▶ _Source data_:
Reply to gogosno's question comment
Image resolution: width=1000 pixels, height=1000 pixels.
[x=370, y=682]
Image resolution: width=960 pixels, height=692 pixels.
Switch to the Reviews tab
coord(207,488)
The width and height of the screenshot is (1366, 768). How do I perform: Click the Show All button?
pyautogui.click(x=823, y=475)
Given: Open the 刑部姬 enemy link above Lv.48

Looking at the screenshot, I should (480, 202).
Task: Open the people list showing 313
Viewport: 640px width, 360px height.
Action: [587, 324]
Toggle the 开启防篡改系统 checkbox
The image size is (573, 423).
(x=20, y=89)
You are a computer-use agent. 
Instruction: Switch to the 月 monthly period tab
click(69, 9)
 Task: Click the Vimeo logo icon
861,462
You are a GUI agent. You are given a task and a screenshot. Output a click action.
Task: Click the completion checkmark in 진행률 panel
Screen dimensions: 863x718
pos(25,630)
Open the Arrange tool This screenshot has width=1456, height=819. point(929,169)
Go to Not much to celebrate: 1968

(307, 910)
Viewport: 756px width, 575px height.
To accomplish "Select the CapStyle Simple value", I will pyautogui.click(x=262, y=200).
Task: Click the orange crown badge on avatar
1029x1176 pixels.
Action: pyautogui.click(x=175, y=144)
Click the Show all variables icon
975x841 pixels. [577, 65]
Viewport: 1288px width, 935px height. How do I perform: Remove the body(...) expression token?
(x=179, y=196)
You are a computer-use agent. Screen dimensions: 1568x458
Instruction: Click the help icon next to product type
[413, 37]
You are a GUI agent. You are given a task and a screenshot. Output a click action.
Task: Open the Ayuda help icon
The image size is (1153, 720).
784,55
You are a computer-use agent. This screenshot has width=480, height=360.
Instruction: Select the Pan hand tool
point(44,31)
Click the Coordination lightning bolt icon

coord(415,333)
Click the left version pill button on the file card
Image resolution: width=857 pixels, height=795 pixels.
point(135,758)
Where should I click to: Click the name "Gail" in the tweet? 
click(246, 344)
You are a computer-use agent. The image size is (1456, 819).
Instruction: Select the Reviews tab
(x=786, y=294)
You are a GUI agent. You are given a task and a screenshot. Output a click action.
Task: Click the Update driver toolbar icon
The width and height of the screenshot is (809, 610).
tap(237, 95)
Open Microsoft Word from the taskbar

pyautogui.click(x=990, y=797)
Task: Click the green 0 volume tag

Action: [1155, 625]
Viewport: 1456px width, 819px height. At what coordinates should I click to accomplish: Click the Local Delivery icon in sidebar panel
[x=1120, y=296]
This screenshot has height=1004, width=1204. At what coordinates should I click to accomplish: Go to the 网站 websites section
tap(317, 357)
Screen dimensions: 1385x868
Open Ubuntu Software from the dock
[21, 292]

▶ _Problem_: Copy out every entry above exactly.

▶ _Your response_:
Reply to gogosno's question comment
Image resolution: width=1000 pixels, height=1000 pixels.
[x=370, y=682]
Image resolution: width=960 pixels, height=692 pixels.
Switch to the Reviews tab
coord(207,488)
The width and height of the screenshot is (1366, 768). How do I perform: Click the Show All button?
pyautogui.click(x=823, y=475)
Given: Open the 刑部姬 enemy link above Lv.48

Looking at the screenshot, I should (480, 202).
Task: Open the people list showing 313
Viewport: 640px width, 360px height.
Action: [587, 324]
Toggle the 开启防篡改系统 checkbox
The image size is (573, 423).
(x=20, y=89)
You are a computer-use agent. 
Instruction: Switch to the 月 monthly period tab
click(69, 9)
 Task: Click the Vimeo logo icon
861,462
You are a GUI agent. You are given a task and a screenshot. Output a click action.
Task: Click the completion checkmark in 진행률 panel
Screen dimensions: 863x718
pos(25,630)
Open the Arrange tool This screenshot has width=1456, height=819. point(929,169)
Go to Not much to celebrate: 1968

(307, 910)
Viewport: 756px width, 575px height.
To accomplish "Select the CapStyle Simple value", I will pyautogui.click(x=262, y=200).
Task: Click the orange crown badge on avatar
1029x1176 pixels.
Action: pyautogui.click(x=175, y=144)
Click the Show all variables icon
975x841 pixels. [577, 65]
Viewport: 1288px width, 935px height. How do I perform: Remove the body(...) expression token?
(x=179, y=196)
You are a computer-use agent. Screen dimensions: 1568x458
Instruction: Click the help icon next to product type
[413, 37]
You are a GUI agent. You are given a task and a screenshot. Output a click action.
Task: Open the Ayuda help icon
The image size is (1153, 720).
784,55
You are a computer-use agent. This screenshot has width=480, height=360.
Instruction: Select the Pan hand tool
point(44,31)
Click the Coordination lightning bolt icon

coord(415,333)
Click the left version pill button on the file card
Image resolution: width=857 pixels, height=795 pixels.
point(135,758)
Where should I click to: Click the name "Gail" in the tweet? 
click(246, 344)
You are a computer-use agent. The image size is (1456, 819).
Instruction: Select the Reviews tab
(x=786, y=294)
You are a GUI agent. You are given a task and a screenshot. Output a click action.
Task: Click the Update driver toolbar icon
The width and height of the screenshot is (809, 610).
tap(237, 95)
Open Microsoft Word from the taskbar

pyautogui.click(x=990, y=797)
Task: Click the green 0 volume tag

Action: [1155, 625]
Viewport: 1456px width, 819px height. At what coordinates should I click to accomplish: Click the Local Delivery icon in sidebar panel
[x=1120, y=296]
This screenshot has height=1004, width=1204. At what coordinates should I click to accomplish: Go to the 网站 websites section
tap(317, 357)
Screen dimensions: 1385x868
Open Ubuntu Software from the dock
[21, 292]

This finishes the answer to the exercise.